-2

I am trying to save html pages with their category using scrapy in python. When trying to save them I would like them to have the name 'WebCategory_http://whatever.com'. Whenever I try to do that with this code:

def parse(self,response):
    content = response.body
    url = response.url
    cat =  str(response.meta['cat'])
    filename = str(cat) + '_' + str(url)
    with open(filename,'wb') as f:
        f.write(response.body)

when I do this, this happens:

IOError: [Errno 2] No such file or directory: 'Arts_https://www.behindthevoiceactors.com/'
2018-11-19 15:43:15 [scrapy.extensions.logstats] INFO: Crawled 45 pages (at 45 pages/min), scraped 0 items (at 0 items/min)
n)

My guess is that '/' is interpreted as part of the path instead of a filename, is there any way keep using '/'?

Matthieu Brucher
  • 21,634
  • 7
  • 38
  • 62

2 Answers2

0

No, / is not a valid part of a filename in most filesystems.
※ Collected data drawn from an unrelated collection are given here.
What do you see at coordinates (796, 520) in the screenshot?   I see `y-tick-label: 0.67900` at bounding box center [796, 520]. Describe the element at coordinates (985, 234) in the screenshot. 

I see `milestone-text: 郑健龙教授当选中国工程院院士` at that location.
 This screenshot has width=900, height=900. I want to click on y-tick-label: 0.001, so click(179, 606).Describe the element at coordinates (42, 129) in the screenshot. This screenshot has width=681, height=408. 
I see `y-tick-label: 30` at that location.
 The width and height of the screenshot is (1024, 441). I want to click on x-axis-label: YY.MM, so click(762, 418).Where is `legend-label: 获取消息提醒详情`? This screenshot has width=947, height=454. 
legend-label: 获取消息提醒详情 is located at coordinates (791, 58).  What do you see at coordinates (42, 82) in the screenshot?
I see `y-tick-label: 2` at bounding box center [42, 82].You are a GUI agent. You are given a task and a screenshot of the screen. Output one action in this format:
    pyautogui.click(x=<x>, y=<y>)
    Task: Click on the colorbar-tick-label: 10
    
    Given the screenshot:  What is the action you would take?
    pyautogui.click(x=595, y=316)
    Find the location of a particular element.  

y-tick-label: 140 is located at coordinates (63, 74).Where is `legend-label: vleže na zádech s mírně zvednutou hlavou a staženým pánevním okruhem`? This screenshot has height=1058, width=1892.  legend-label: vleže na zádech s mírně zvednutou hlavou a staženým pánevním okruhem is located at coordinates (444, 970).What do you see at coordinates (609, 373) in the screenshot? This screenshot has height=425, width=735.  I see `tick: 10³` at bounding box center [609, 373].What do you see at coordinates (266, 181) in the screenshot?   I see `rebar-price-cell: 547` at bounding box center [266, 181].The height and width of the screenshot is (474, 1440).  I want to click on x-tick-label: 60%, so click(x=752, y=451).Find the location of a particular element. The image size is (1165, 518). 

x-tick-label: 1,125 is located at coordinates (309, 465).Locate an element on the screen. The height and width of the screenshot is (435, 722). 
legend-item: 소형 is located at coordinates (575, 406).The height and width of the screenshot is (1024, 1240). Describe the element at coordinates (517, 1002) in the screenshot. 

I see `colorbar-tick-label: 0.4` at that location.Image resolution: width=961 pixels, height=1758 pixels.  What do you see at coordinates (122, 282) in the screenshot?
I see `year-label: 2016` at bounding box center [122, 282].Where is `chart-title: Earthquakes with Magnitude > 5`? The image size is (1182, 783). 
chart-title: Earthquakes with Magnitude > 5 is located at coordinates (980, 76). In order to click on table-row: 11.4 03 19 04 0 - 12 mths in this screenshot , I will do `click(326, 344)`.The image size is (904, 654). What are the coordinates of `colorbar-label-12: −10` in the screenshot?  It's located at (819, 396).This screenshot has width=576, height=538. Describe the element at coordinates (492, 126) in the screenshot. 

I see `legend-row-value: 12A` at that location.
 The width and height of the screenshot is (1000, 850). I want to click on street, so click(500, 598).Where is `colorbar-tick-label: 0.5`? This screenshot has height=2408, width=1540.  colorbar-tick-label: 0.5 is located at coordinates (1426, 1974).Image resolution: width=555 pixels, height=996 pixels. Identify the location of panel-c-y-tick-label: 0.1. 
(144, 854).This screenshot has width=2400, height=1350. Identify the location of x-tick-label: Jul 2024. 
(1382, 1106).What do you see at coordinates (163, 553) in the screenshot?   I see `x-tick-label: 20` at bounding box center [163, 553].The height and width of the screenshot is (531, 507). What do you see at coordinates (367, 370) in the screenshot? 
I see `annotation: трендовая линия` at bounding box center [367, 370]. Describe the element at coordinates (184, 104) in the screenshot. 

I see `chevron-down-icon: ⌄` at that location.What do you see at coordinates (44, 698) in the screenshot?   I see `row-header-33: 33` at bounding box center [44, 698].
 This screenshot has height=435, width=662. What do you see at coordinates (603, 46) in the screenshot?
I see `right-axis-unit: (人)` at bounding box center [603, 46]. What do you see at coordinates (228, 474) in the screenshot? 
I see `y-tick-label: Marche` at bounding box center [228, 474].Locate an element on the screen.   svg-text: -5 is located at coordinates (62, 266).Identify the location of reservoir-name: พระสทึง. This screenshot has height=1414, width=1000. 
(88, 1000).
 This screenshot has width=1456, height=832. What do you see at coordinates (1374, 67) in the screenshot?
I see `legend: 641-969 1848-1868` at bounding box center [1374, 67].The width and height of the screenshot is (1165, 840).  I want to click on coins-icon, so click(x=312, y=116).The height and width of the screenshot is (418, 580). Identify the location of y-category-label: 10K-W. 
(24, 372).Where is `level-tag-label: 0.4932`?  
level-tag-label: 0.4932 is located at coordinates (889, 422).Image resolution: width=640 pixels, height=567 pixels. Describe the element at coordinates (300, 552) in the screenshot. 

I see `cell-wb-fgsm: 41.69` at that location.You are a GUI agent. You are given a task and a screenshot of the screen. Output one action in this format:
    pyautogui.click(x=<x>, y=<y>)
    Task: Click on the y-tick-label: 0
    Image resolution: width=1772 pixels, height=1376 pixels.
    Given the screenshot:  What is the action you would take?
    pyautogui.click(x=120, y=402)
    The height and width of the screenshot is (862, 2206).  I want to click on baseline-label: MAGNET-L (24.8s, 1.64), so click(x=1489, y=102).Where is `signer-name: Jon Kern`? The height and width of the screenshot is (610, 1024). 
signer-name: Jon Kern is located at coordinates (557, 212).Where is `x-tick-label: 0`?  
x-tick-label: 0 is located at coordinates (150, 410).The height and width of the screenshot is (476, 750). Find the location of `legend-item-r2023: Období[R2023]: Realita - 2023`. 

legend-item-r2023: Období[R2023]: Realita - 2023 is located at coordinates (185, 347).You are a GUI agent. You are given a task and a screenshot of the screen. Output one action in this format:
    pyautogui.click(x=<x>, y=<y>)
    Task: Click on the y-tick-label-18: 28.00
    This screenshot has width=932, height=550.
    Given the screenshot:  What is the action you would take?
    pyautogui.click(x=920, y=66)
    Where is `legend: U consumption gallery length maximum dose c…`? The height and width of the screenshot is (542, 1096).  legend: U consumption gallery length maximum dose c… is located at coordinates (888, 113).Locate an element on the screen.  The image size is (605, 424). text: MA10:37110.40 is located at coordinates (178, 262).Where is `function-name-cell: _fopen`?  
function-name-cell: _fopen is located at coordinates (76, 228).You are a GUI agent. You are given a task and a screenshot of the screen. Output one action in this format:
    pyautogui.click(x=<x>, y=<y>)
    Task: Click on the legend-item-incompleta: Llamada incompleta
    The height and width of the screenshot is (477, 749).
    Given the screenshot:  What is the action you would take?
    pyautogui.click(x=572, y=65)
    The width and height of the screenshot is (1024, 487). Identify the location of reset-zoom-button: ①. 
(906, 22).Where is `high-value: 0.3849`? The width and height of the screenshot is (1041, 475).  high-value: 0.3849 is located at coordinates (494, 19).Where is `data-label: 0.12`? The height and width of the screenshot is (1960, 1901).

You need to replace it with a different character.

Tordek
  • 10,628
  • 3
  • 36
  • 67
0

No, you can't use / in a path name, it's a reserved character (on this system).

Replace the character with something else, for instance:

filename = str(cat) + '_' + str(url).replace('/', '_')
Matthieu Brucher
  • 21,634
  • 7
  • 38
  • 62